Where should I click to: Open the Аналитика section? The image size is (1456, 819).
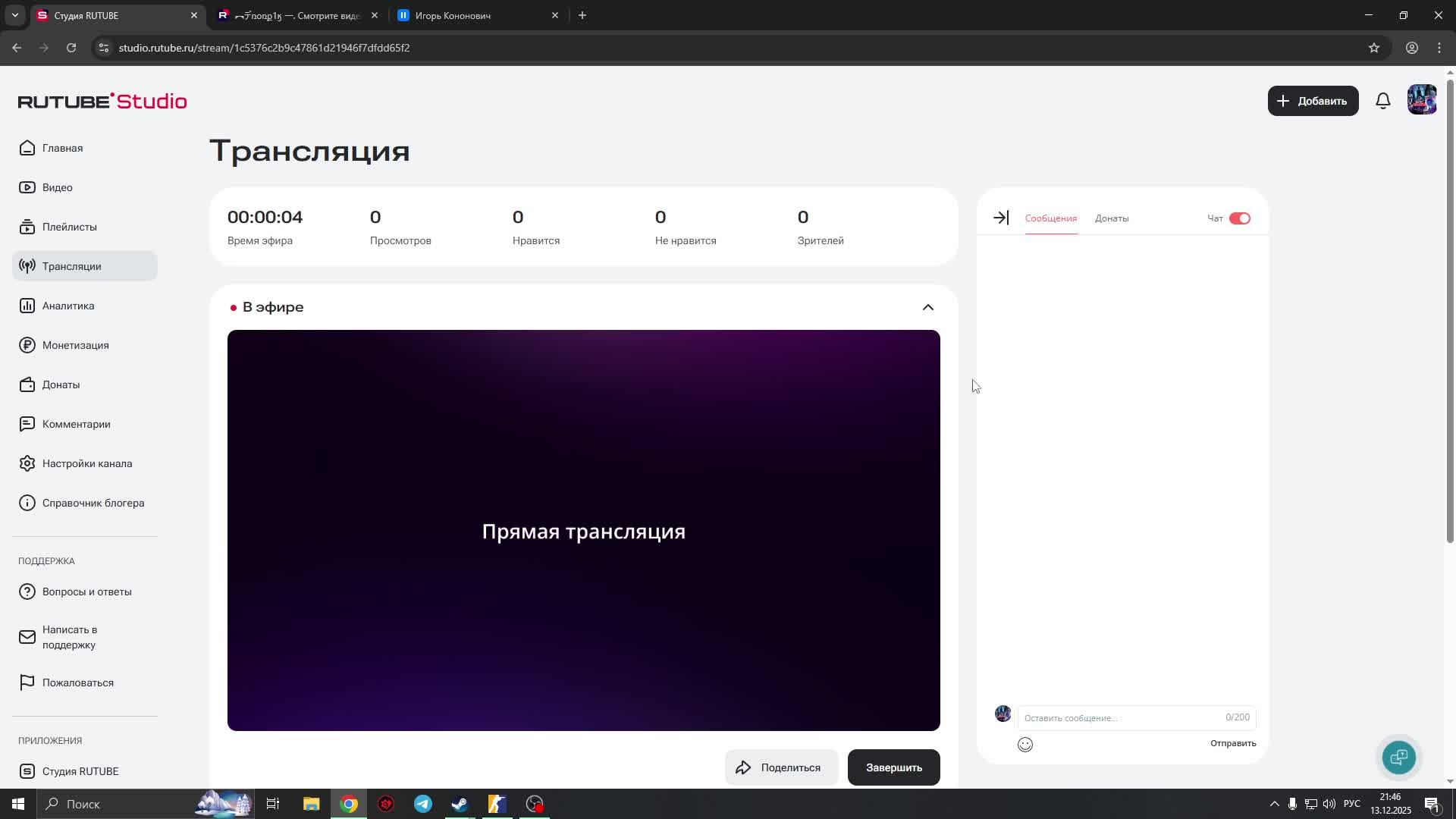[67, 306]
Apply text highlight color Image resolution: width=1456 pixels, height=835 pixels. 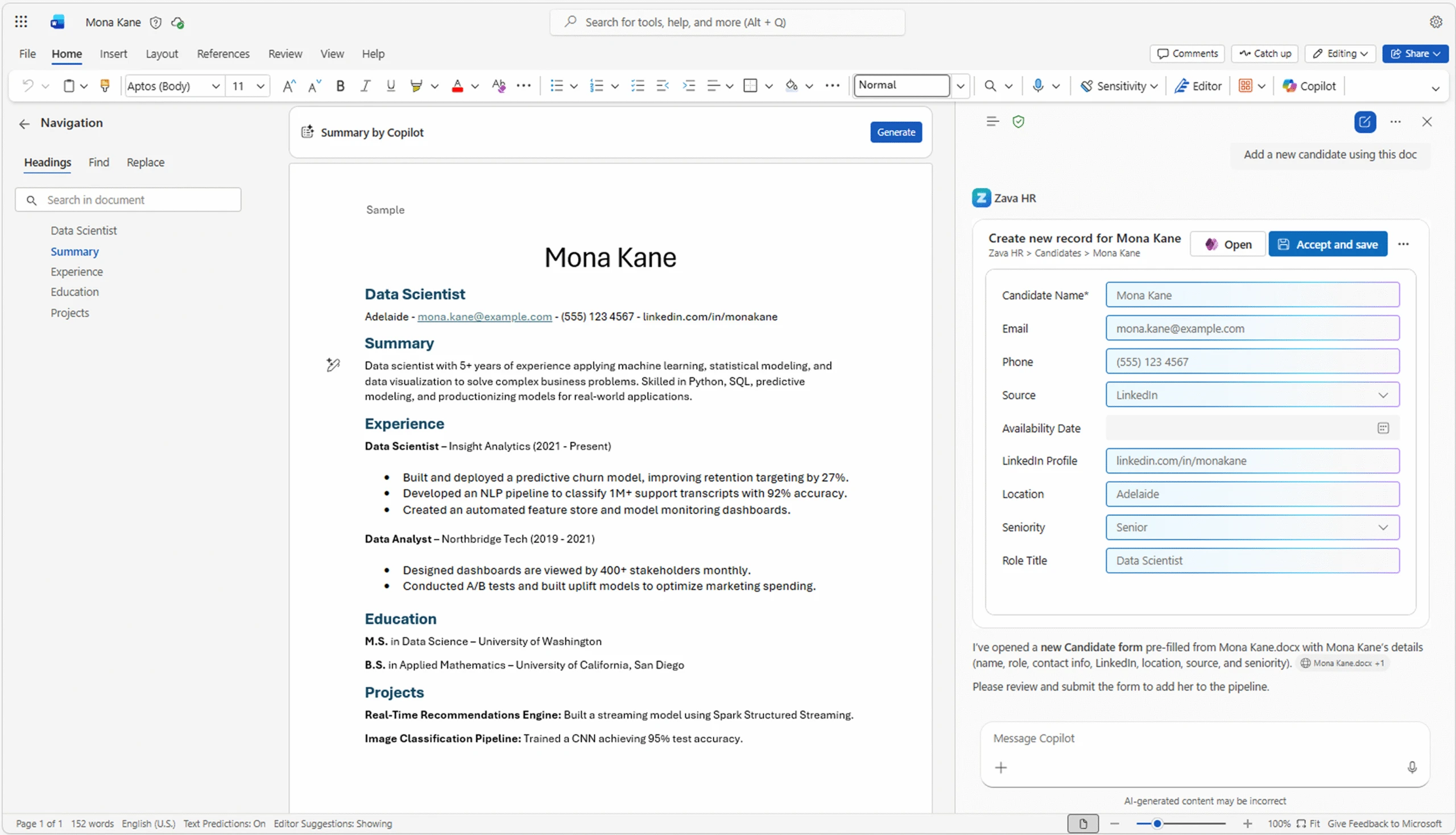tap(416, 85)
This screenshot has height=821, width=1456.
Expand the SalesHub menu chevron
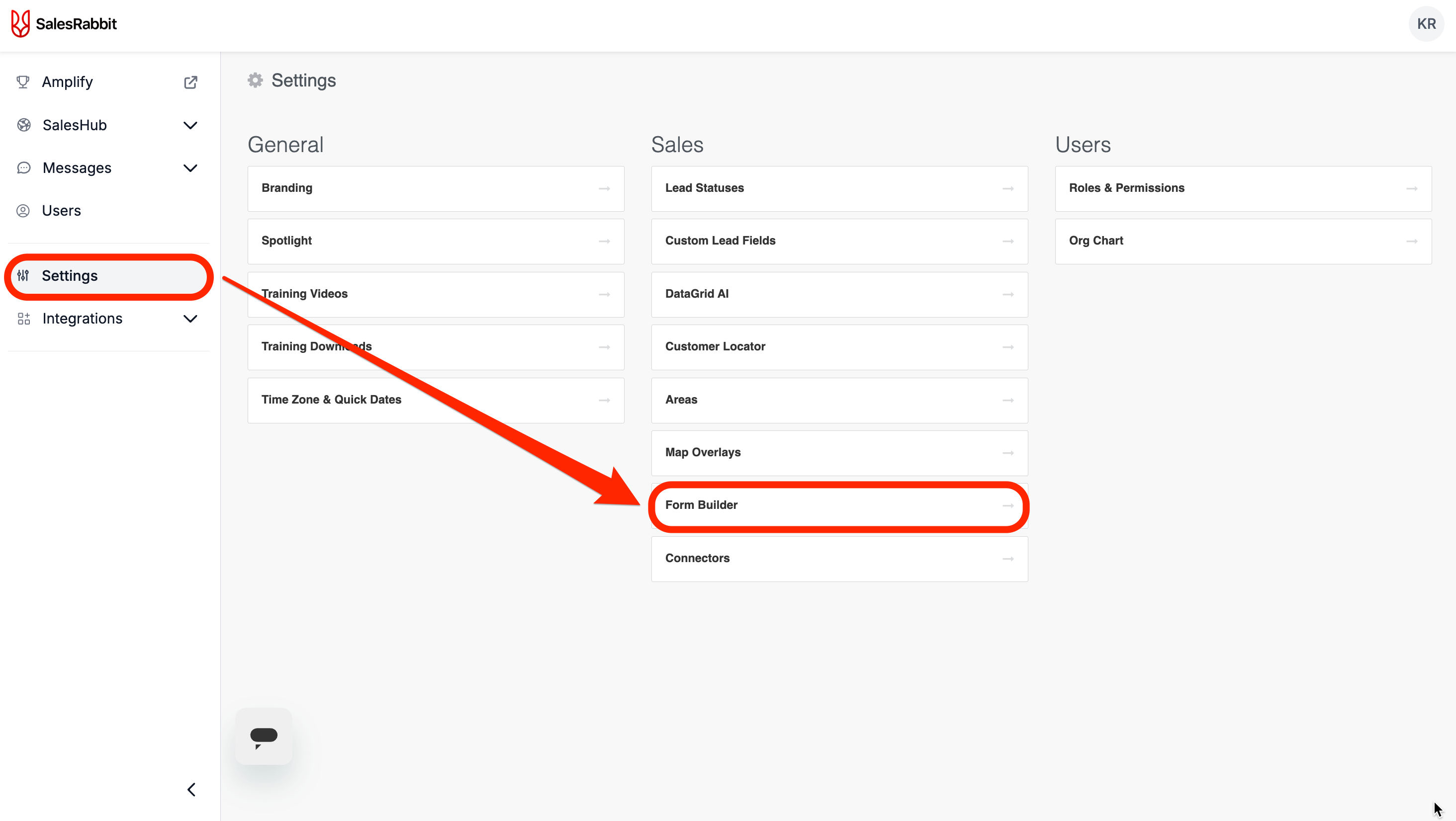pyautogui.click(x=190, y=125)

+ + + + +

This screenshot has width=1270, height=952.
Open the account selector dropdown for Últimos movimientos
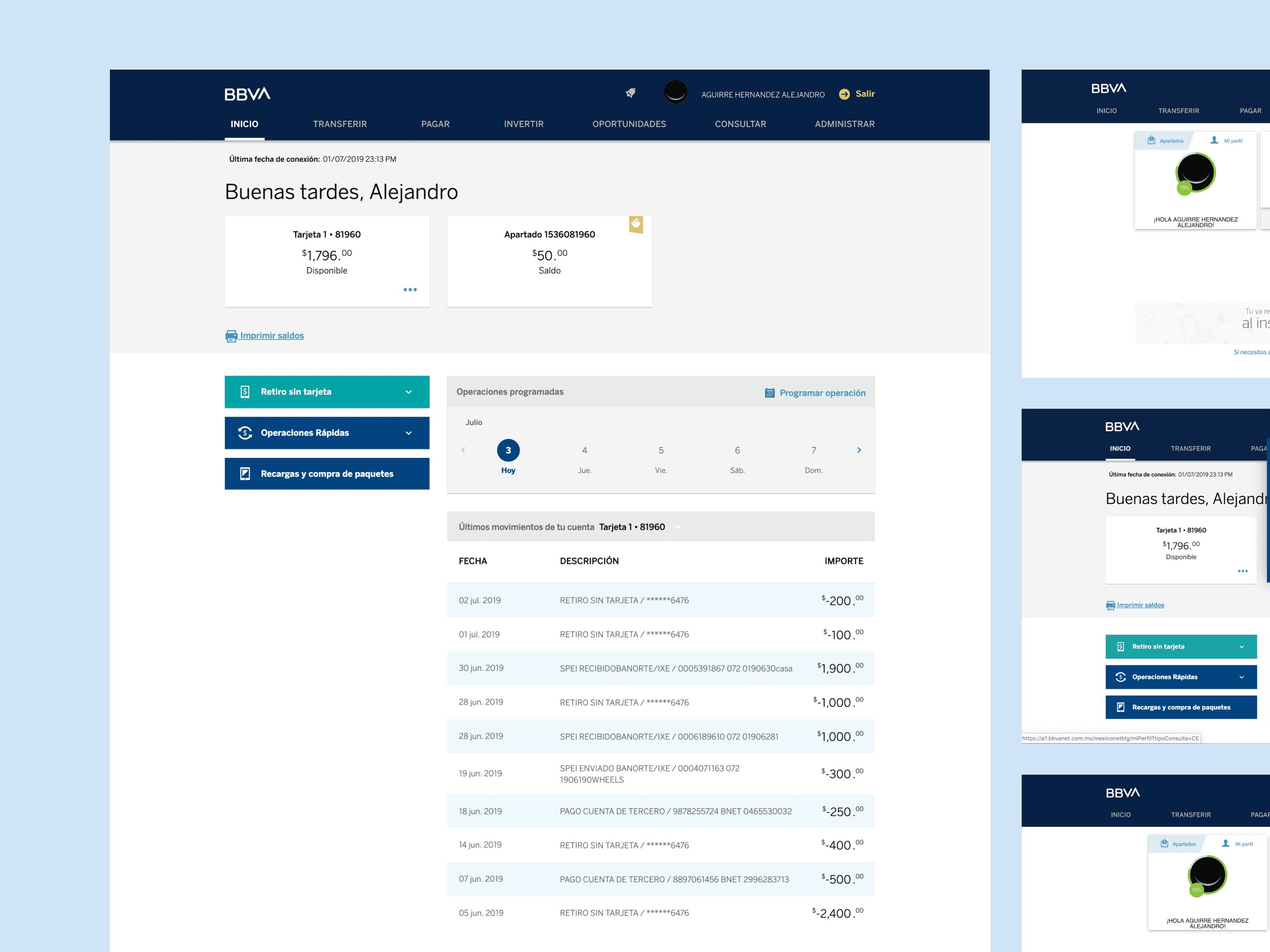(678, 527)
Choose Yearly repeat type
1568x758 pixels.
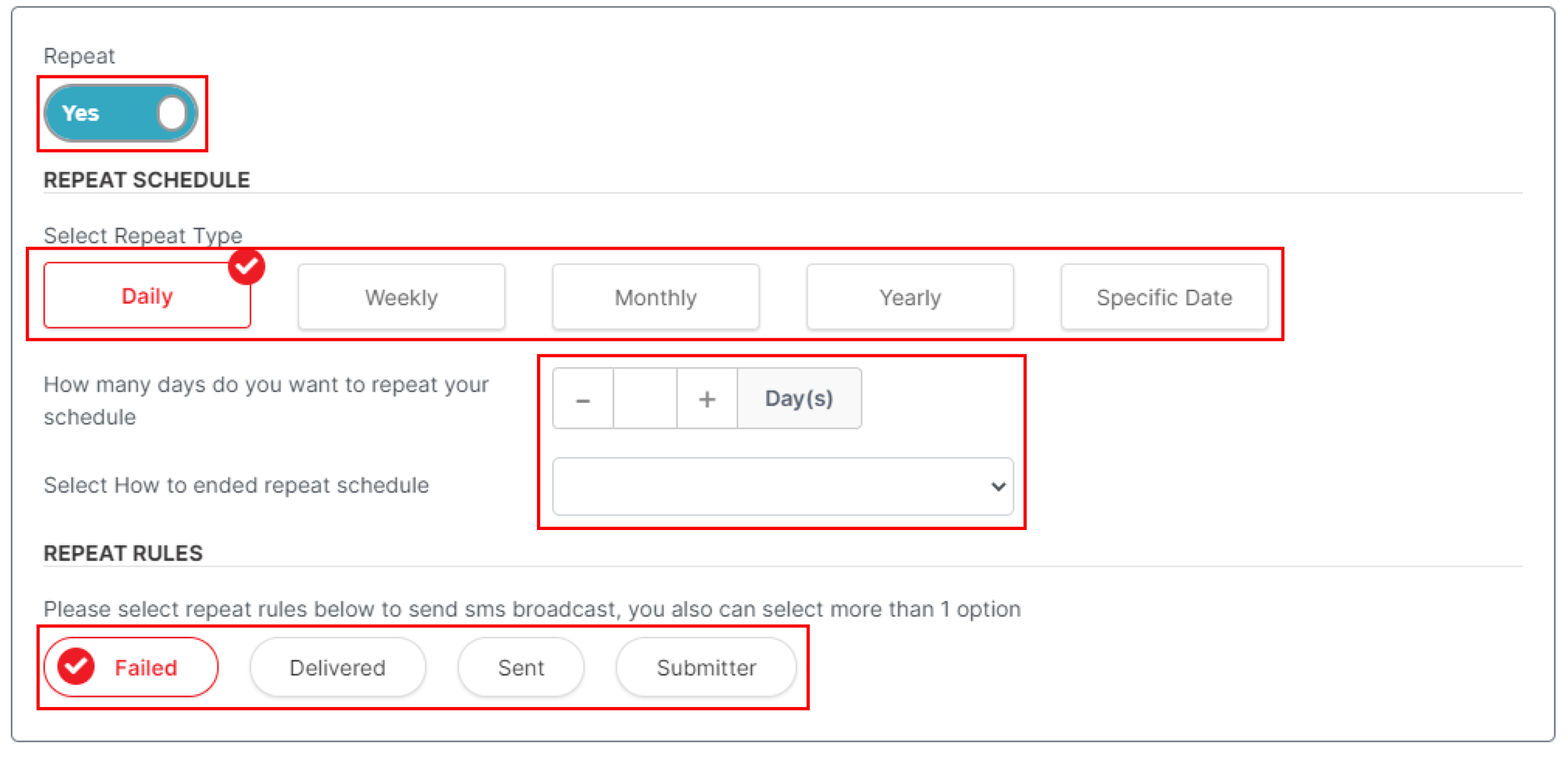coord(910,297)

+ + + + +

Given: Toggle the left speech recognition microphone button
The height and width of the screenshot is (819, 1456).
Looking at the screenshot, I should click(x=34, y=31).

+ + + + +

EXERCISE DESCRIPTION –
Please count the lines of the entries above that include "This" and give only the total.

OUTPUT OF THE TASK –
2